Fantasy-Epos zum Vorkosten
Von Rainer Sigl
Dungeons & Dragons - das bedeutet zwanzigseitige Würfel, verschworene Freundesrunden und gemeinsame Rollenspielpartien bis tief in die Nacht. Seit fast 50 Jahren gibt es das Urgestein des Pen&Paper-Rollenspiels, bei dem sich Menschen jeden Alters zu gemeinsamen Abenteuern versammeln. Computerspielversionen zu D&D existieren seit den späten Achtzigerjahren, eine der berühmtesten davon heißt „Baldur’s Gate“.
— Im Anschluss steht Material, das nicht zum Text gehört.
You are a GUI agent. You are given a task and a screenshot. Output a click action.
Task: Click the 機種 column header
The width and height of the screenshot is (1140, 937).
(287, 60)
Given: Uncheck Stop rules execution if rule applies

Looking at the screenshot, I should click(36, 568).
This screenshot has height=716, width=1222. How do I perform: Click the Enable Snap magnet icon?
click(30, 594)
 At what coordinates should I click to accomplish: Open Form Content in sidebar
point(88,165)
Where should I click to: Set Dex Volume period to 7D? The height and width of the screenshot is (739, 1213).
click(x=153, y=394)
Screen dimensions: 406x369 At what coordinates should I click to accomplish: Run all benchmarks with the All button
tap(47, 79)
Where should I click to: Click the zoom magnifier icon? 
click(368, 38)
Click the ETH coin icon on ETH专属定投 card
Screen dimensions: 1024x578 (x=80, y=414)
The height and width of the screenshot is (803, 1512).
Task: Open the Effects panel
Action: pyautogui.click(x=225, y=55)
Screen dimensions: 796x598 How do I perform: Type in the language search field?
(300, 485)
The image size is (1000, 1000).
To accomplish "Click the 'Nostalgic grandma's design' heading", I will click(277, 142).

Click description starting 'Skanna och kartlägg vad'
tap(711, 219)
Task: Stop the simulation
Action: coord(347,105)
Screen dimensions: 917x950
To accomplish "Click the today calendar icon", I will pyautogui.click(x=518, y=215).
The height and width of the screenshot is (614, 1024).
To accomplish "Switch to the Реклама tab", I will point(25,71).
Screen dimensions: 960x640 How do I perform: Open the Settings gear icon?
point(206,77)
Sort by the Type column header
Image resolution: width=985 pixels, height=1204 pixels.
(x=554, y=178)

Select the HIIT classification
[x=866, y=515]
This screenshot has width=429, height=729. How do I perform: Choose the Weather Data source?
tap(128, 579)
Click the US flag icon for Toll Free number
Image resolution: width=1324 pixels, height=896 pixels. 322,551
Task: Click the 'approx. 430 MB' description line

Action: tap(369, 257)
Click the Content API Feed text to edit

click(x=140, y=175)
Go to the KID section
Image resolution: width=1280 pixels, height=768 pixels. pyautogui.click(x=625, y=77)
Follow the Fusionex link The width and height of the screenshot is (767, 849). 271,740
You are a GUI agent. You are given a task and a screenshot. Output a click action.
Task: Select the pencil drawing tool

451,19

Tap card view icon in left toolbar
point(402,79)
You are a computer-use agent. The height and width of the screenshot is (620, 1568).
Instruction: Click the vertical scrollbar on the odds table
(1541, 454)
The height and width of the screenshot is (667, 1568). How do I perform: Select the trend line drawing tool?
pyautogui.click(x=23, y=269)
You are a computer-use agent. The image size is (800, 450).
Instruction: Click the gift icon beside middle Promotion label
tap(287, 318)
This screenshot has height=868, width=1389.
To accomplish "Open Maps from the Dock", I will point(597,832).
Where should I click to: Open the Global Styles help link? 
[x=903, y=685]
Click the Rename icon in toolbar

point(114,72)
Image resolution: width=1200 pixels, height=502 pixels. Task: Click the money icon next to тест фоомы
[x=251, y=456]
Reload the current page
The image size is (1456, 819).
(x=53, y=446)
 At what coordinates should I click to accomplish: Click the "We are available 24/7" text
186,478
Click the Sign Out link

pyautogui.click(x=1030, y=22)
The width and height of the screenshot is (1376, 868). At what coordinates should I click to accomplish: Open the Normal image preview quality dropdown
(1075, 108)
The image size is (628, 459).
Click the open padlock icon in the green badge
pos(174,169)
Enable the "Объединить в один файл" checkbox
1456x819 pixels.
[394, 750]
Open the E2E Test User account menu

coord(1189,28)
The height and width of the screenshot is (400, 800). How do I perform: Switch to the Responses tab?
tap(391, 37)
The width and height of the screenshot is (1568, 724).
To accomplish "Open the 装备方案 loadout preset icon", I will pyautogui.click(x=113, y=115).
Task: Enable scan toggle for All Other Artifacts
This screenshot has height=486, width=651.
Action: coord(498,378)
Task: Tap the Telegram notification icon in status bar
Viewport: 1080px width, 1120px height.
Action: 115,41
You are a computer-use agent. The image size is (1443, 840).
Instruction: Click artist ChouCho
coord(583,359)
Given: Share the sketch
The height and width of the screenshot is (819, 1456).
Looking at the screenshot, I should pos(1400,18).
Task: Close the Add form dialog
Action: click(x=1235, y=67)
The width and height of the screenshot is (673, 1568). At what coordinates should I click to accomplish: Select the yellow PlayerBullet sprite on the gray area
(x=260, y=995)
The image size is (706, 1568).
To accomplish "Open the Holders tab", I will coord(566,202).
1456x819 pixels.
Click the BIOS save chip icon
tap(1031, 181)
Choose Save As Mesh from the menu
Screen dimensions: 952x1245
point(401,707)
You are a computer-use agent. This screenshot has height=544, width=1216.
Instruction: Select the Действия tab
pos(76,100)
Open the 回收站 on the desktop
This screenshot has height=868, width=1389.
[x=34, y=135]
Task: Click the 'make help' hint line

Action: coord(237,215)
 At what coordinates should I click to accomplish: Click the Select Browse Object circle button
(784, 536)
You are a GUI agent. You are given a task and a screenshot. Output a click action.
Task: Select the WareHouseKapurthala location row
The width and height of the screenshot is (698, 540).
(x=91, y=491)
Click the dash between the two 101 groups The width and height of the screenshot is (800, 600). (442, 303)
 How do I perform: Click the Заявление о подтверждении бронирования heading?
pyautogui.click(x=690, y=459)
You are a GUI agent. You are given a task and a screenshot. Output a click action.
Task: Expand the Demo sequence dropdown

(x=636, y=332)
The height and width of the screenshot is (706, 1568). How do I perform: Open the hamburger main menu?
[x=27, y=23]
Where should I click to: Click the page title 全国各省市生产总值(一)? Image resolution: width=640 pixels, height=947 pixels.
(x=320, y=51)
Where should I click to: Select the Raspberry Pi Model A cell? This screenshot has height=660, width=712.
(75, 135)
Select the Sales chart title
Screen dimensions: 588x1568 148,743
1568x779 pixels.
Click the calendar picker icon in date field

Die zwei unter diesem Namen 1998 und 2000 veröffentlichten Videospiele gelten nach wie vor als perfekte Rollenspielklassiker, die wie kaum andere Spiele für eine Goldene Ära isometrischer Rollenspiele stehen. Für die Fans dieser Kultspiele kommt Weihnachten dieses Jahr etwas früher: Zwanzig Jahre nach „Baldur’s Gate 2“ ist nämlich nun ein dritter Teil erschienen, und der entführt wieder in die „Forgotten Realms“, eine riesige Fantasywelt voller Drachen, Krieger und Magie.
Body-Horror zum Einstieg
In „Baldur’s Gate 3“, das nicht von den Schöpfern der Originale, sondern von den Rollenspielspezialisten Larian entwickelt wird, steuere ich einen frei gestaltbaren Helden und bis zu drei Begleiter durch ein Abenteuer, das von der ersten Sekunde an höchst dramatisch ist: Ein ekelhaftes Monster hat einen Parasiten in meinen Kopf gepflanzt; wenn ich keine Heilung finde, ist es bald aus mit dem Heldenleben. Schon die bombastische Eingangssequenz macht mit viel Body-Horror und spektakulären Monstern klar, dass sich die Macher der „Divinity“-Reihe hier der ganz großen Bühne bewusst sind, auf der sie dank des kultigen Namens ihres Spieles auftreten dürfen.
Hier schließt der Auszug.